Immunohistochemical analysis—Both antibodies had a distinct reaction with the positive control samples (samples from a human placenta and laminar tissues of a laminitic horse). In all groups, the histologic scores for both antibodies did not differ significantly between the proximal and distal samples. Therefore, scores were combined, and a mean score for each forelimb was calculated.

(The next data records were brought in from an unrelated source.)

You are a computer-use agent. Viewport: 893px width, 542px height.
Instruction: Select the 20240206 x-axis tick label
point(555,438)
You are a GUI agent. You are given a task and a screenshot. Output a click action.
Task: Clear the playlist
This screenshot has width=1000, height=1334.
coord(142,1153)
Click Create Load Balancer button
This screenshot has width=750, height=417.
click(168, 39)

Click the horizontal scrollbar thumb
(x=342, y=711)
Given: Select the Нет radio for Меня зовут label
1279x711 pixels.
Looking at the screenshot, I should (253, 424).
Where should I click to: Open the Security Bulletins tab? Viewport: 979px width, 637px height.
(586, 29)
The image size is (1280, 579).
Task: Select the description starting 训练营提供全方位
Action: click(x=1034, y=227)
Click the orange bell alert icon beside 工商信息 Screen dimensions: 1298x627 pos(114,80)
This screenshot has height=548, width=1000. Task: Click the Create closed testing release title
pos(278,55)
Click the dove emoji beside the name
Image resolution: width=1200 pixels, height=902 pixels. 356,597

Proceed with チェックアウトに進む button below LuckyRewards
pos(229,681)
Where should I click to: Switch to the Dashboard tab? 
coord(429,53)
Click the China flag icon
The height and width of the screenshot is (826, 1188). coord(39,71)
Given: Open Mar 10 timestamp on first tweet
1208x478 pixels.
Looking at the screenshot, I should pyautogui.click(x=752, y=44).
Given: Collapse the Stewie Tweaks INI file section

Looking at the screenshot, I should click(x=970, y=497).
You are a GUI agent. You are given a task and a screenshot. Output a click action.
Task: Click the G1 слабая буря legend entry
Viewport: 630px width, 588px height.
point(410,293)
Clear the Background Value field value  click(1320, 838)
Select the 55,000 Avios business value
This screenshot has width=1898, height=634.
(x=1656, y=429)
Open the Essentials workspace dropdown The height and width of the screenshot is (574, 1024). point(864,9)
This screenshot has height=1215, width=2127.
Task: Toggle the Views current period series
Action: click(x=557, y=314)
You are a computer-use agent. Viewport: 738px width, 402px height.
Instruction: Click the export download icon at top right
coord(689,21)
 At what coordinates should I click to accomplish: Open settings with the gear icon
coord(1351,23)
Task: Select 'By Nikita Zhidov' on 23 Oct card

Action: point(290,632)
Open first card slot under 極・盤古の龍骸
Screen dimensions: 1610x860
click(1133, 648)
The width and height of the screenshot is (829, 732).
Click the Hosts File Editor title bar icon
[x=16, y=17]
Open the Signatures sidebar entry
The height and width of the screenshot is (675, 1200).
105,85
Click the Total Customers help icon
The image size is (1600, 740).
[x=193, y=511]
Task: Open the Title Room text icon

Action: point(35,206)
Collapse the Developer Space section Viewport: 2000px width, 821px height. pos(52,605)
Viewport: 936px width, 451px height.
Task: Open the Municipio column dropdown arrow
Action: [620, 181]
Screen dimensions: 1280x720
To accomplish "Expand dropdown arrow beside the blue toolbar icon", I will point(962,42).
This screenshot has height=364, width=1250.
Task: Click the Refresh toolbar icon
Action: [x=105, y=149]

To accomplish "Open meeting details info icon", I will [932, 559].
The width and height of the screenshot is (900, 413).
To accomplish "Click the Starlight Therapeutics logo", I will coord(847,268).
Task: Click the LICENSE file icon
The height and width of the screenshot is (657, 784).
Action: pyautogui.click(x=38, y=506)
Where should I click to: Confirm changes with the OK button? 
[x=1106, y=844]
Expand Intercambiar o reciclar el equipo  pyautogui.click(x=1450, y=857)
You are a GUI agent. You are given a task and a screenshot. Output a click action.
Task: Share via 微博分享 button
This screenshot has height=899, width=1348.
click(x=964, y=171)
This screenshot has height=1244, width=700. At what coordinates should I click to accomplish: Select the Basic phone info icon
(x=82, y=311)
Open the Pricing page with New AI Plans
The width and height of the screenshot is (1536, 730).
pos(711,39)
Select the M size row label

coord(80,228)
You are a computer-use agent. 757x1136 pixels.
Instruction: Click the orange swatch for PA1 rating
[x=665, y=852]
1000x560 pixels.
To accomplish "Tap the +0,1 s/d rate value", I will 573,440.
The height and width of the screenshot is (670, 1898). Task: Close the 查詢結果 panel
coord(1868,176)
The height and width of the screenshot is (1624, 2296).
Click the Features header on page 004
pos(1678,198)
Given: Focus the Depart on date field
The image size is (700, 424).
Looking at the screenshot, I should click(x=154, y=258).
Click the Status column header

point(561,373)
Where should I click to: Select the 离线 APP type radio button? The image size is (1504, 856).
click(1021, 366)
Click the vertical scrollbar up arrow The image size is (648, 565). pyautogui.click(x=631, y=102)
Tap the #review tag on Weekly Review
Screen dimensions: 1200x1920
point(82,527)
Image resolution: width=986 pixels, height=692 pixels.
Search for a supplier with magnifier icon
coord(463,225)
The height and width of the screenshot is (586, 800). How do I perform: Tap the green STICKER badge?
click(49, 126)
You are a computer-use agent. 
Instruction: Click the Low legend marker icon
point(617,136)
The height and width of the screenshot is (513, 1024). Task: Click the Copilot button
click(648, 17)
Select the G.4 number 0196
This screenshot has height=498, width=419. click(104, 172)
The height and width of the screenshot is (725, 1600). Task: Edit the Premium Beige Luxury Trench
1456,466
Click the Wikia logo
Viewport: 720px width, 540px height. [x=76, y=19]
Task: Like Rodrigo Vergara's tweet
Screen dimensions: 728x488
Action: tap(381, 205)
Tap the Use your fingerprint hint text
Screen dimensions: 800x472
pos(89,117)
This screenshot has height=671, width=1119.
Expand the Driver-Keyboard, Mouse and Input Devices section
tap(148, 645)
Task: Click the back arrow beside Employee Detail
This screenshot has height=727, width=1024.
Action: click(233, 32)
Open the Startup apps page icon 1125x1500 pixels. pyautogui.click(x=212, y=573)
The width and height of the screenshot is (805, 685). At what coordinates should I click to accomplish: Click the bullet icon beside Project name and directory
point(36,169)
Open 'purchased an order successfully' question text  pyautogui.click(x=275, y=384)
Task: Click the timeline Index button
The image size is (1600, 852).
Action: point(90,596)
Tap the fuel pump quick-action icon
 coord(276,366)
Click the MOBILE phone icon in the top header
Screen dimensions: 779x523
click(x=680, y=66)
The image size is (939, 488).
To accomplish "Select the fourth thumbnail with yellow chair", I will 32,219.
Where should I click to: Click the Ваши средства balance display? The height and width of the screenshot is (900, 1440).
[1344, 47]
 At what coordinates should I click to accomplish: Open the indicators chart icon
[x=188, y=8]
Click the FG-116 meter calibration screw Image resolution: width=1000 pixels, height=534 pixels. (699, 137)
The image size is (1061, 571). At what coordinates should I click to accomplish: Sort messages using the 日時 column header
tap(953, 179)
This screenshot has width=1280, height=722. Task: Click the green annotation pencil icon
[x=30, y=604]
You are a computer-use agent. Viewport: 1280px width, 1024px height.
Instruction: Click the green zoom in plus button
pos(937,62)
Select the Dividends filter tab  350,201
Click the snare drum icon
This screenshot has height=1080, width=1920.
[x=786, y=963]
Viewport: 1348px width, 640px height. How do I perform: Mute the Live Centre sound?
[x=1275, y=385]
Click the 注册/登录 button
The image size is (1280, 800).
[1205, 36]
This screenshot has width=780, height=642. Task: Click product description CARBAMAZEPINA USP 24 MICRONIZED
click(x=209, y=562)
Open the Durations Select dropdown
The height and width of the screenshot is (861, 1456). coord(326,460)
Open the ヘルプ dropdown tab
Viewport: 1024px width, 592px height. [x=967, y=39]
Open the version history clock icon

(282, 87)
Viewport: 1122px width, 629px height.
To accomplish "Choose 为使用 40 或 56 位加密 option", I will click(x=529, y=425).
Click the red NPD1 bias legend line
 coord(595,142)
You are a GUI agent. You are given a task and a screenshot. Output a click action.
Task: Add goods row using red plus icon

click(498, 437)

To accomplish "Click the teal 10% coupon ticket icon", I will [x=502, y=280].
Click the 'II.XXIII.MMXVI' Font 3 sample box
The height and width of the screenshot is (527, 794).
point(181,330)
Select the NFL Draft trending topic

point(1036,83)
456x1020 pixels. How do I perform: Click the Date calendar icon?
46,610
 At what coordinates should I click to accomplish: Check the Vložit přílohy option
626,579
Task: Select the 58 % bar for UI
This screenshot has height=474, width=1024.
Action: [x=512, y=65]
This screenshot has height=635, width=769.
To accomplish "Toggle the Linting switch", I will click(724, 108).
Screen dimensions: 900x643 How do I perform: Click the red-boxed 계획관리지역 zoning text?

Mean ± SD score for calprotectin staining for the endotoxin perfusion group (16.90 ± 3.11) was significantly higher than the score for the control samples (2.83 ± 1.04; P < 0.001) and for the physiologic perfusion group (10.5 ± 2.57; P = 0.013), but calprotectin staining after physiologic perfusion was also significantly (P = 0.039) higher than for the control samples (Figure 1).

Figure 1—
Figure 1—

Box-and-whisker plots of calprotectin staining in laminar tissue from samples of isolated equine forelimbs that were not perfused (control; n = 3), were subjected to physiologic perfusion for 10 hours (PP; 5), or were subjected to endotoxin perfusion for 10 hours (EP; 5). The score represents the sum of values for immunohistochemical staining in each of 15 locations. Each location was scored from grade 0 to 3 (0 indicated no stained cells or only single stained cells within a vessel lumen, and grades 1, 2, and 3 indicated positively stained cells subjectively assessed as mild, moderate, or marked accumulation, respectively); thus, a score of 45 was the highest total possible. The box represents the interquartile range, the horizontal line in each box represents the median, and the whiskers represent the minimum to maximum values. *Value differs significantly (P < 0.05) from the value for the control samples. †Value differs significantly (P < 0.05) from the value for the PP samples.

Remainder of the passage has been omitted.